All of the data below is to be copied again without changes.
--- Records to use Enclosed Below ---
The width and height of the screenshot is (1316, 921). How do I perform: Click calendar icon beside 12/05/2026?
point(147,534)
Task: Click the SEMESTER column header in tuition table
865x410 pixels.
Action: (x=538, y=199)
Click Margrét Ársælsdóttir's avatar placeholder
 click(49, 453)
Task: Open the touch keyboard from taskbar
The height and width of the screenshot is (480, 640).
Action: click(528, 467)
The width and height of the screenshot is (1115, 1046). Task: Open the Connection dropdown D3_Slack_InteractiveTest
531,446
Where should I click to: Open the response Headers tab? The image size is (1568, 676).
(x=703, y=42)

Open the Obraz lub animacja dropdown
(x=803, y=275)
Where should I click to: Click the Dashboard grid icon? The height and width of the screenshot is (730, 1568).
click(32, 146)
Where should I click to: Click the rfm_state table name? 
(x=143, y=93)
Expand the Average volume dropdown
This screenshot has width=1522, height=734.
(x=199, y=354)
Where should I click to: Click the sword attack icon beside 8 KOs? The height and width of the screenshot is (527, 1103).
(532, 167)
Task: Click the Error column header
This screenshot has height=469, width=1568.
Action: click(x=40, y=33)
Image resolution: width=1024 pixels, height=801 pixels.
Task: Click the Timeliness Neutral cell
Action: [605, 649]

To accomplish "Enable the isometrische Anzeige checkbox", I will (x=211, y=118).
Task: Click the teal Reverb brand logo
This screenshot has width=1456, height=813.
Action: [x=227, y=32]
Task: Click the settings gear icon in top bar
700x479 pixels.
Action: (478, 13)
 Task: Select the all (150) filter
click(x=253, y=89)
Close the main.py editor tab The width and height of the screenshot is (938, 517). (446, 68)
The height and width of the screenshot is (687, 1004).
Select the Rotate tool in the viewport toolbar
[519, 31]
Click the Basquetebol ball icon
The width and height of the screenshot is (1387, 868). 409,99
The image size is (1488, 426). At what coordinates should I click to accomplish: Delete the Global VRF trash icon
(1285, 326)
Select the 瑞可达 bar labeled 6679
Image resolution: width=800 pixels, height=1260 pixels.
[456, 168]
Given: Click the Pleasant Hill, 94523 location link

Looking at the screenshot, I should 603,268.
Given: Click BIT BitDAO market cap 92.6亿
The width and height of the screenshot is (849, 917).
--- End of Enclosed Records to use ---
_Response:_
The width and height of the screenshot is (1316, 921). How do I perform: Click calendar icon beside 12/05/2026?
point(147,534)
Task: Click the SEMESTER column header in tuition table
865x410 pixels.
Action: (x=538, y=199)
Click Margrét Ársælsdóttir's avatar placeholder
 click(49, 453)
Task: Open the touch keyboard from taskbar
The height and width of the screenshot is (480, 640).
Action: click(528, 467)
The width and height of the screenshot is (1115, 1046). Task: Open the Connection dropdown D3_Slack_InteractiveTest
531,446
Where should I click to: Open the response Headers tab? The image size is (1568, 676).
(x=703, y=42)

Open the Obraz lub animacja dropdown
(x=803, y=275)
Where should I click to: Click the Dashboard grid icon? The height and width of the screenshot is (730, 1568).
click(32, 146)
Where should I click to: Click the rfm_state table name? 
(x=143, y=93)
Expand the Average volume dropdown
This screenshot has width=1522, height=734.
(x=199, y=354)
Where should I click to: Click the sword attack icon beside 8 KOs? The height and width of the screenshot is (527, 1103).
(532, 167)
Task: Click the Error column header
This screenshot has height=469, width=1568.
Action: click(x=40, y=33)
Image resolution: width=1024 pixels, height=801 pixels.
Task: Click the Timeliness Neutral cell
Action: [605, 649]

To accomplish "Enable the isometrische Anzeige checkbox", I will (x=211, y=118).
Task: Click the teal Reverb brand logo
This screenshot has width=1456, height=813.
Action: [x=227, y=32]
Task: Click the settings gear icon in top bar
700x479 pixels.
Action: (478, 13)
 Task: Select the all (150) filter
click(x=253, y=89)
Close the main.py editor tab The width and height of the screenshot is (938, 517). (446, 68)
The height and width of the screenshot is (687, 1004).
Select the Rotate tool in the viewport toolbar
[519, 31]
Click the Basquetebol ball icon
The width and height of the screenshot is (1387, 868). 409,99
The image size is (1488, 426). At what coordinates should I click to accomplish: Delete the Global VRF trash icon
(1285, 326)
Select the 瑞可达 bar labeled 6679
Image resolution: width=800 pixels, height=1260 pixels.
[456, 168]
Given: Click the Pleasant Hill, 94523 location link

Looking at the screenshot, I should 603,268.
Given: Click BIT BitDAO market cap 92.6亿
The width and height of the screenshot is (849, 917).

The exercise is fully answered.